Focus for a moment on the message of Hebrews. Some Hebrew (Jewish) Christians are slipping back toward the Old Covenant. The inspired writer therefore emphasizes Christ as the Mediator of the New Covenant which is far better than the Old. Christ’s death marks the end of the Old Covenant and the beginning of the New Covenant. Hebrews 8 exposes old worship arrangements as merely pictures—“a copy and shadow” (Hebrews 8:5). Then it captures much of the message of Hebrews in this way:
Christ has obtained a ministry that is as much more excellent than the old as the covenant He mediates is better, since it is enacted on better promises…. In speaking of a new covenant, He makes the first one obsolete. And what is becoming obsolete and growing old is ready to vanish away. (Hebrews 8:6, 13)
Christ’s new way is so far better that it makes the old ways outmoded and outdated—“obsolete… old… ready to vanish away.”

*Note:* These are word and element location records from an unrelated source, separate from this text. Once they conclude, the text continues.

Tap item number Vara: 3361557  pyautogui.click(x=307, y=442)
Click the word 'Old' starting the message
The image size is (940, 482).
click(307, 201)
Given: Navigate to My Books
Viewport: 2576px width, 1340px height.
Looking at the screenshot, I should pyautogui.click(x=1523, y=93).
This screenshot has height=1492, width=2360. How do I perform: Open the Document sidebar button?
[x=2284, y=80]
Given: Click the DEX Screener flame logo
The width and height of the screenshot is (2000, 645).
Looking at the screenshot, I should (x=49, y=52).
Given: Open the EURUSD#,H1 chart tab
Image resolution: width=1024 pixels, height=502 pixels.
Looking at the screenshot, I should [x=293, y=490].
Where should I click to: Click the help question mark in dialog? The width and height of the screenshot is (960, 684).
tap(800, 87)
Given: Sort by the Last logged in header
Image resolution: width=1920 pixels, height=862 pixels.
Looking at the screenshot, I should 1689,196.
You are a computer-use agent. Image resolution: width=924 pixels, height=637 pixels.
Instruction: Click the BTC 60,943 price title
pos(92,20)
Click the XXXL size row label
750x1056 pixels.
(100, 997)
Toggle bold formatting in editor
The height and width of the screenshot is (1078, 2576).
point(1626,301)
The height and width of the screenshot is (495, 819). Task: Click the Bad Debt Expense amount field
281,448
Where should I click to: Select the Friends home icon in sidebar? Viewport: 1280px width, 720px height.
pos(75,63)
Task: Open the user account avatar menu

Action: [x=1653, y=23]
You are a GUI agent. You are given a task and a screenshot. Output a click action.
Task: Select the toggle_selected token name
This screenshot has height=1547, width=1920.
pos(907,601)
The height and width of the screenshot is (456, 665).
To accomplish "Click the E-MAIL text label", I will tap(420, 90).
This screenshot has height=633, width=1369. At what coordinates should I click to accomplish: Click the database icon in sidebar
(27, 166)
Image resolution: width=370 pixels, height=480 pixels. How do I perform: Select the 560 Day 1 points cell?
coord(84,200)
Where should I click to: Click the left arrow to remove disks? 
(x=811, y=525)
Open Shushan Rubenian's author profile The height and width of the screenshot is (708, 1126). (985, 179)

Hebrews expounds on this principle in many ways. Among them, Hebrews 13:9-16 contrasts Old Covenant arrangements with the new and better order. Apparently, some Hebrew Christians want to go back to the law’s altar and its ceremonial foods. But such foods have “not benefited” those who eat them. Instead, Christians are nourished by grace that strengthens the heart. Those who think and do otherwise are misled by “strange teachings” (Hebrews 13:9).
- The law has an altar from which worshipers eat fellowship offerings. But Christians “have an altar from which those who serve the [sacred] tent have no right to eat” (Hebrews 13:10). This new altar refers to Christ on the cross—an altar accessible to believers, not unbelievers.
- On the Day of Atonement, animal blood is taken into the Holy of Holies, but the body of the sacrificed animal must be burned outside the camp. This prefigures Christ’s death outside the walls of Jerusalem. It also applies to Christians: “Therefore let us go to Him outside the camp and bear the reproach He endured” (Hebrews 13:13). There was a time when Christians kept customs associated with the temple (Acts 3:1; 21:26; 22:17). But now the writer of Hebrews is signaling the end of relationships with Judaism and its old ways.